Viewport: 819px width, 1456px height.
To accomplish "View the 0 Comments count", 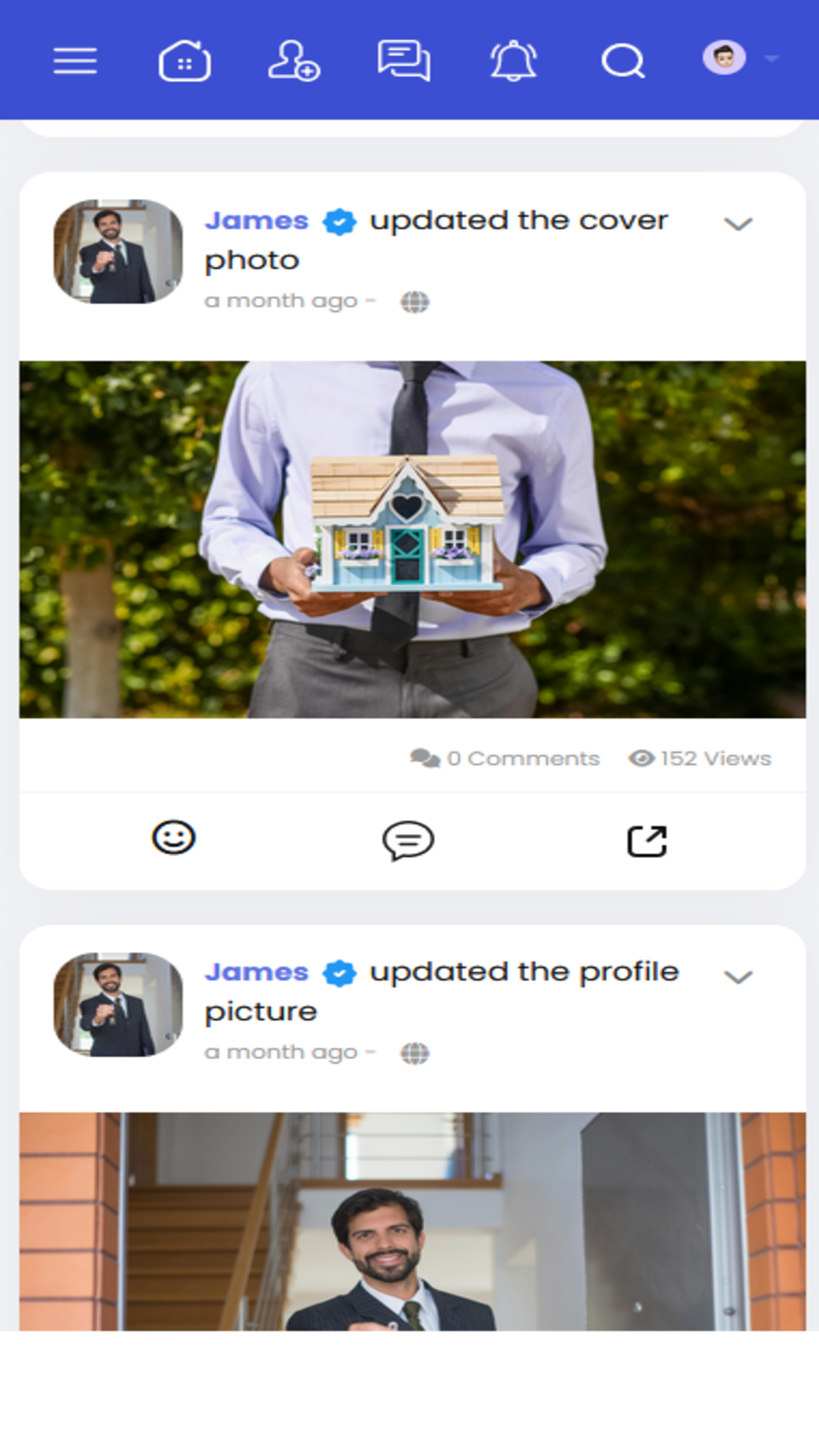I will point(505,758).
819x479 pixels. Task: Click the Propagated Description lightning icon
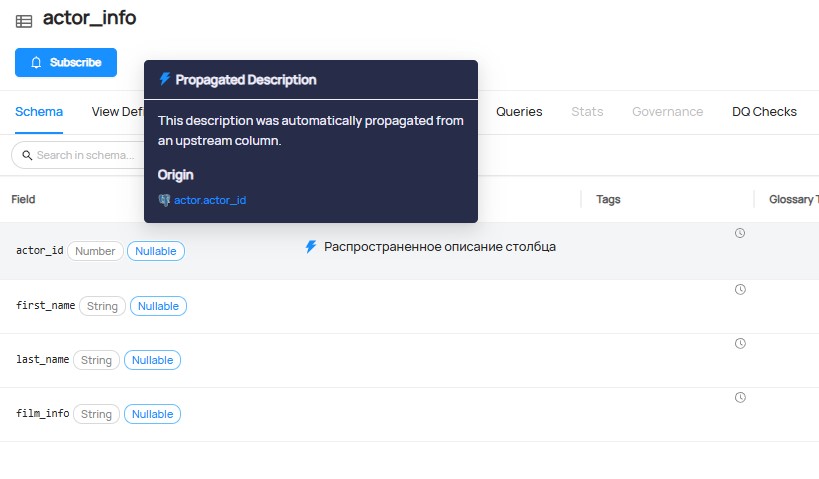pyautogui.click(x=165, y=79)
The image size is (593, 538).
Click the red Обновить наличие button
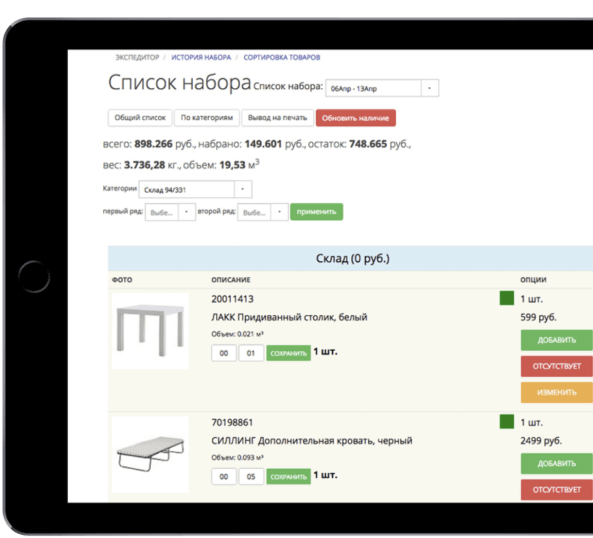click(355, 118)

* [Work task]: Give again, word for word, each line from the one holding "819x479 pixels. Task: Click" through the end of the entries, and leave out any picture.

* [Output below]:
819x479 pixels. Task: Click the Propagated Description lightning icon
pyautogui.click(x=165, y=79)
The image size is (593, 538).
Click the red Обновить наличие button
click(355, 118)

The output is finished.